◆ DIRECTION
Reproduce the data below with every "hamburger" replaced by "three-line" and nothing else altered. Leave the pictures out of your answer.
** start DATA LINES **
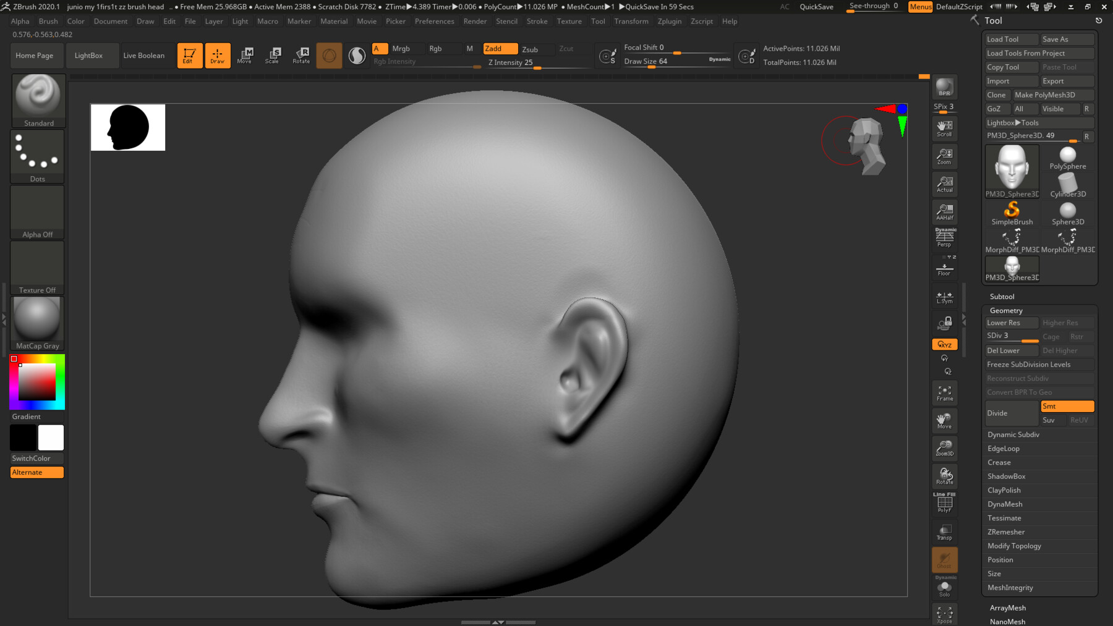Select the Rotate transform tool icon
The image size is (1113, 626).
click(x=301, y=55)
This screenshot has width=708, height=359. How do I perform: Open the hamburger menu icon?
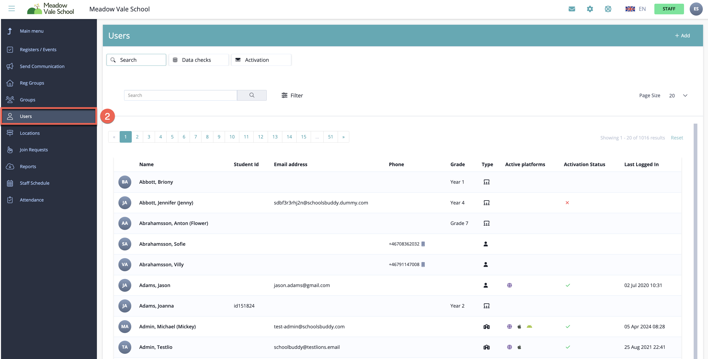coord(12,9)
** end DATA LINES **
◆ ANSWER TO THIS TASK
Select the Rotate transform tool icon
The image size is (1113, 626).
click(x=301, y=55)
This screenshot has width=708, height=359. How do I perform: Open the three-line menu icon?
coord(12,9)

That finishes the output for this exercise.